前記隔壁は欠球状に形成されるとともに、その外周部分が前記圧力容器の胴部の内周面に接合され、前記耐圧試験気圧力がかけられる前記チャンバー側に前記隔壁の凹曲面が面していることを特徴とする請求項3に記載の圧力容器の耐圧試験装置。
【発明の概要】
【発明が解決しようとする課題】
【0005】
しかしながら、水圧による耐圧試験では、容器全体に水を満たすため以下のような問題ある。
(1)容器自体の重量に試験水の重量が付加されるため試験時の耐震性において、容器自体や基礎、アンカーボルトが強度不足となり、試験が実施できない場合がある。
(2)蒸留塔のような内部にトレイを保持している容器では注水時や試験後の排水時にトレイが差圧により破損しないように流量を制限しなくてはならないため非常に時間がかかり、定修工事等の短期工事期間では現実性がない。

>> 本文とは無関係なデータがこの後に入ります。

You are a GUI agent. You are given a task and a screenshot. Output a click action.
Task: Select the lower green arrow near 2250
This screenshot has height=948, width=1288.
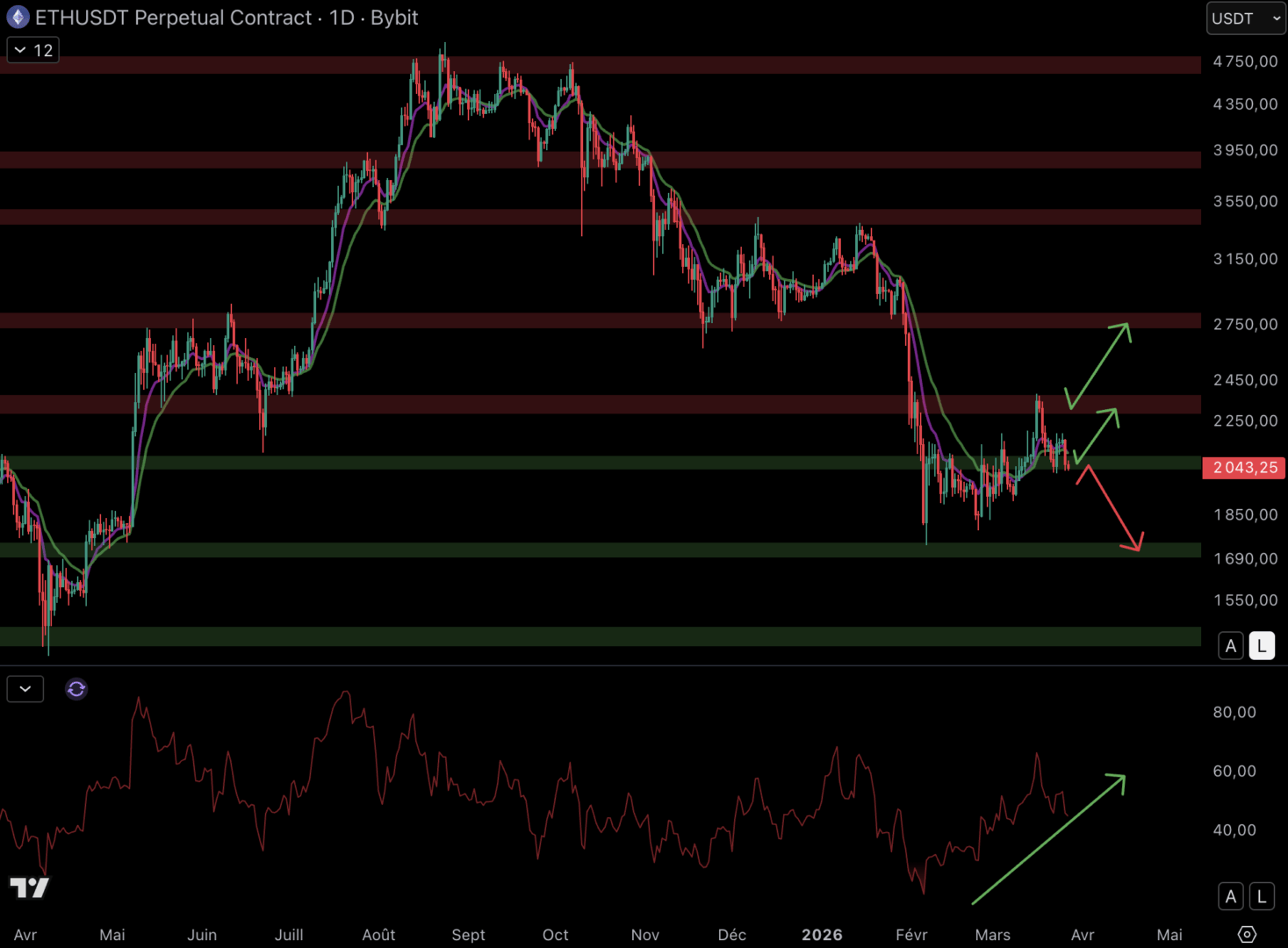pyautogui.click(x=1097, y=435)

(3)大型の容器では水量が膨大となるため、水の確保や注排水に時間がかかり過ぎ現実的でない。
【0006】
また、気体圧による耐圧試験では、容器全体に気体を満たすため、改造部以外の既存耐圧部は安全性を確保するために時前に健全性の検証を実施しなければならない。検証には耐圧部の板厚や溶接部の非破壊検査が行われるが、実施に際しては、一般圧力容器ではほとんどが保温を行っているため、これの撤去や復旧、容器内外の足場の設置や撤去、非破壊検査のための溶接部の表面処理等を時前作業として行わなければならない。これらの後、健全性確認の実施をするため、一連の作業量は膨大となり、コストや工期が非現実的なものとなる。
【0007】
本発明は、前記事情に鑑みて為されたもので、従来の耐圧試験に要する手間がかかることがなく容易かつ確実に、圧力容器の一部を改造または更新してなる更新部分における圧力容器の耐圧試験を行える耐圧試験方法、耐圧試験装置および耐圧試験装置の施工方法を提供することを目的とする。
【課題を解決するための手段】
【0008】
前記目的を達成するために本発明の圧力容器の耐圧試験方法は、両端部が閉塞された筒状の圧力容器の一部を改造または更新してなる更新部分における圧力容器の耐圧試験方法であって、
前記圧力容器の内部を、当該圧力容器の軸方向と交差する少なくとも1つの隔壁によって前記軸方向に仕切ることによって、複数のチャンバーに分割しておき、
前記複数のチャンバーのうち少なくとも1つのチャンバーは前記更新部分を含み、
この更新部分を含むチャンバーに気体による耐圧試験圧力をかけるとともに、このチャンバーに隣り合う更新部分を含まないチャンバーに、前記耐圧試験圧力より低圧で、かつ前記圧力容器の外部より高圧の気体による所定圧力をかけることを特徴とする。
【0009】
ここで、「チャンバーが更新部分を含む」とは、圧力容器の胴部の一部を更新してなる胴部分にチャンバーが面する他、当該胴部の一部を更新しなくても、胴部に設けられているノズル等の部品を更新した場合、このノズルの一部がチャンバーに面することを意味する。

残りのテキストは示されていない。